On a changé de quartier. Après dix ans passés à la Puerta de la Carne, dans le tremblement des autocars de la gare routière et les nappes entêtantes des jasmins du coral de l'avenida de Cadiz, on se retrouve réfugiés dans l'entrelacs des ruelles piétonnes du quartier de San Pablo. Silence. Tranquilles. Dans un nouveau territoire, la première inquiétude concerne toujours la presse, puis le petit déjeuner. Impensable de renoncer à la lecture du journal devant l'orange pressée et la demi-tartine jambon-huile du matin. Un régime est un régime. Ce matin, sous la tiède pluie entêtante, j'ai testé la "Abaceria JM", juste en face de l'église de la Magdalena. Un bar de quartier, à côté d'un kiosque à journaux et à friandises de quartier. Très bonne pioche : le jambon fond, l'huile est parfumée, le café pointu et l'orange ronde. 4 euros 20. J'ai trouvé mon spot du matin !
IMG_6265Pour le reste (les livres), que mes amis, à qui j'impose depuis des années à Séville un détour place des Terceros, par mon bouquiniste favori, sachent qu'il en existe un autre, à cinquante mètres juste au début de la calle Sol, et que ça fait onze ans que je passe devant sans le voir. Comme quoi, quand on prétend tracer la route le nez en l'air, on n'est jamais au bout de ses découvertes. J'y ai trouvé hier matin les mémoires ("Memorias... casi de memoria") de Juan Cortes Salido, journaliste taurin pendant 43 ans, impresario pendant 30 (il dirigea longtemps les arènes de Malaga), et franquiste de toute la vie. Juan Cortes Salido est du genre à commencer un chapitre par ces mots "Malgré tout ce qui se dit et s'écrit sur la dictature, une chose est sûre : elle a été accueillie avec jubilation dans toute l'Espagne..." Bref, une belle lecture d'entre deux tours...
A une heure quinze, l'hôtel Colon accueille chaque jour dans ses salons modernes, luxueux et laids, un "apéritif taurin" qui rassemble un torero, un journaliste, et une personnalité accréditée. Aujourd'hui, le torero était Emilio de Justo, le journaliste Alvaro Acevedo ("Les taurins qui aujourd'hui dirigent les affaires de la fiesta des toros sont les pires que j'ai jamais connu. À Séville, le Président de la corrida, l'empresa, les toreros, ont permis hier que soit lidiée une corrida scandaleuse, indéfendable pour cette arène") et la personnalité notre philosophe en chef Francis Wolff ("On n'a jamais vu, dans aucune arène au monde, une corrida refusée pour excès de poids ou de volume..."). Quand on arrivait à entendre ce qui se disait, c'était assez intéressant. Mais les sévillans sont toujours aussi mal élevés, qui ont du respect commun une définition transparente...
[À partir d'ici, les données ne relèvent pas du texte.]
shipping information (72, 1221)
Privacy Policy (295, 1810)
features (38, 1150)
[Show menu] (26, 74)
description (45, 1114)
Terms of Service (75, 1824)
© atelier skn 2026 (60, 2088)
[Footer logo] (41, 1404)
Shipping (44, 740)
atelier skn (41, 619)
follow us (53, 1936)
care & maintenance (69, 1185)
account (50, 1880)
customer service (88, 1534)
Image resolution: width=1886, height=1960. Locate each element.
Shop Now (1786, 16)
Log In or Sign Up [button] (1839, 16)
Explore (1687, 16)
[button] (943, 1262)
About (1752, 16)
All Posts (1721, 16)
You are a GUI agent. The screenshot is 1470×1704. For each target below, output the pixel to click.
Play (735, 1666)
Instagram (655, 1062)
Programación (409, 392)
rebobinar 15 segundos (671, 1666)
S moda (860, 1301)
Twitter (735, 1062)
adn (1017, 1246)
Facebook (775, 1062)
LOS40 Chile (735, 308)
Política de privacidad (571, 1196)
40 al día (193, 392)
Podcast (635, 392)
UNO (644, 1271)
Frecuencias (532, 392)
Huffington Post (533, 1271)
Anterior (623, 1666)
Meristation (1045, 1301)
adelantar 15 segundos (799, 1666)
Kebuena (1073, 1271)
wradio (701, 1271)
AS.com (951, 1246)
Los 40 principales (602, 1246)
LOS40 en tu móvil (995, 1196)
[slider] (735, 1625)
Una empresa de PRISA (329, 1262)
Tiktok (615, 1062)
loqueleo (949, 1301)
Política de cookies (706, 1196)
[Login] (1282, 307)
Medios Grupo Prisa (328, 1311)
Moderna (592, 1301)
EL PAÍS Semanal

Le dernier numéro de "Cuaderno de Tauromaquia", la remarquable revue d'Alvaro Acevedo...

Le dernier numéro de "Cuaderno de Tauromaquia", la remarquable revue d'Alvaro Acevedo...

La fameuse bâche qui recouvre depuis quelques années, les jours de pluie, le sable des arènes de la Maestranza de Séville, et qui est presqu'aussi photographiée que le clocher de la cathédrale, pèse près de trois tonnes. On s'en fout. À 17h50 précises, Elle était pliée en douze dans les souterrains de l'arène.

"Ça serait bien que ce soit mieux". En s'asseyant sur les gradins des arènes, un peu avant six heures trente, et en se remémorant la corrida d'hier, cartel étoile du cycle qui déçut les aficionados, on se disait ça : ça serait bien que ce soit mieux... C'était aujourd'hui le second rendez-vous des vedettes, avec Enrique Ponce et Jose Mari Manzanares en tête de gondole. Les gondoles, justement :
"Con lo que esta cayendo !" Vu ce qui tombe... est la phrase qu'on entend le plus souvent à Séville depuis vingt-quatre heures. La pluie fine, en averses soudaines ou continues, vient jeter sur la fête comme un vent coulis désagréable. Un air de Hénin-Beaumont...
En tauromachie, on en conviendra, tout est répétition. D'où vient alors que cette tauromachie de lenteur épuisée, dans laquelle excellent Ponce et Manzanares, et qu'ils déplient comme des petits mouchoirs brodés chaque fois que des toros à bout de souffle les laissent faire, a de plus en plus de mal à me bouger les tripes ? Dominer la faiblesse, est-ce vraiment devenue la perfection tauromachique ? Ou alors c'est moi : trop de soucis. Après tout, il faudrait peut-être éviter d'organiser des Férias entre les deux tours des élections présidentielles... Bien sûr, il y a encore des gestes. Comme l'estocade a recibir de Manzanares à son premier adversaire. Ou la cape de Ponce. Ou le solo de trompette après sa vuelta. Six toros, deux oreilles. Et presque rien.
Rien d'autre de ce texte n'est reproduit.